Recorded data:
- - - -

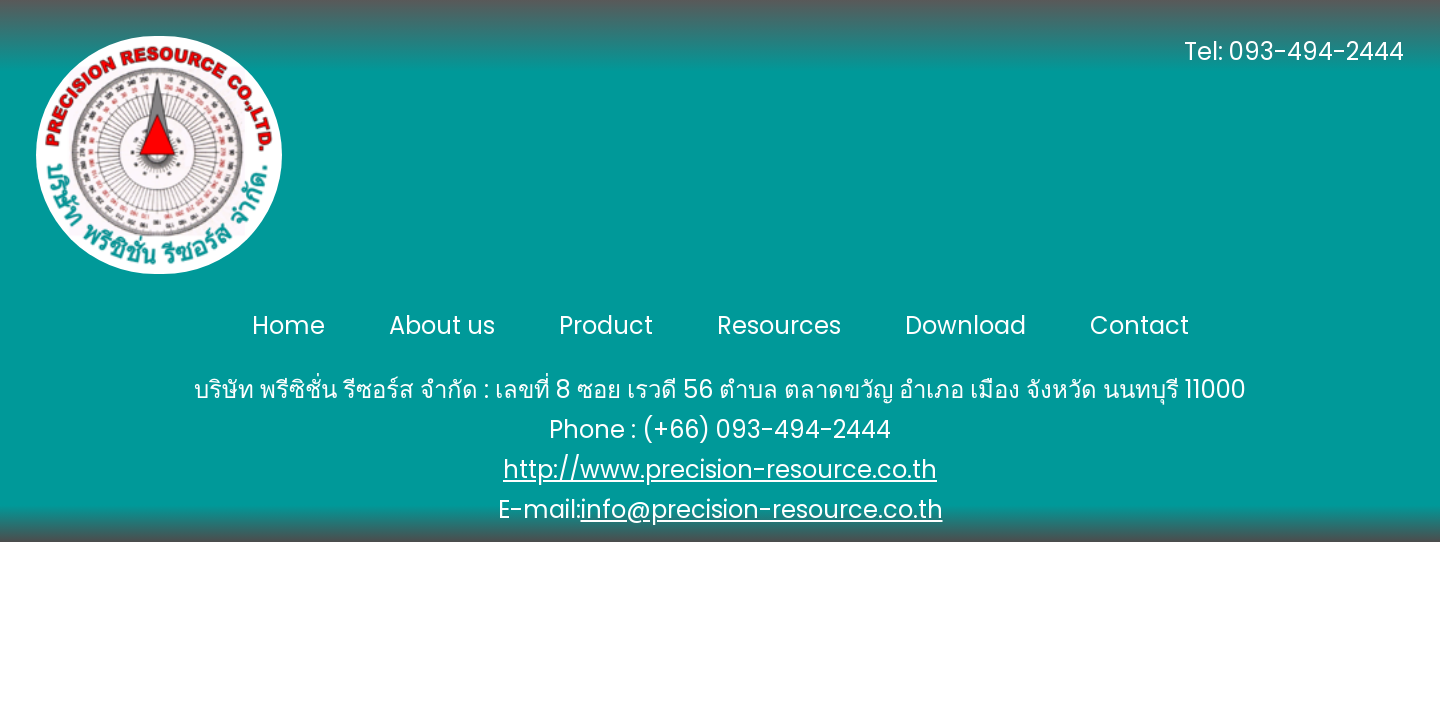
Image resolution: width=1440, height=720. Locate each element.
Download (965, 326)
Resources (779, 326)
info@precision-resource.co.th (762, 509)
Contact (1139, 326)
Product (606, 326)
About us (442, 326)
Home (288, 326)
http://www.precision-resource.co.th (720, 469)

- - - -

> **REQUIRED TASK**
Resize the coordinates in the answers of the records above by multiplying each value by 1.7 and rounding to the nearest whole number, with halves rounded up. Write out every line of the records again with the requests included, and leave out the pictures.

> **ANSWER FOR THIS EXERCISE**
Image resolution: width=1440, height=720. Locate each element.
Download (1641, 554)
Resources (1324, 554)
info@precision-resource.co.th (1295, 865)
Contact (1936, 554)
Product (1030, 554)
About us (751, 554)
Home (490, 554)
http://www.precision-resource.co.th (1224, 797)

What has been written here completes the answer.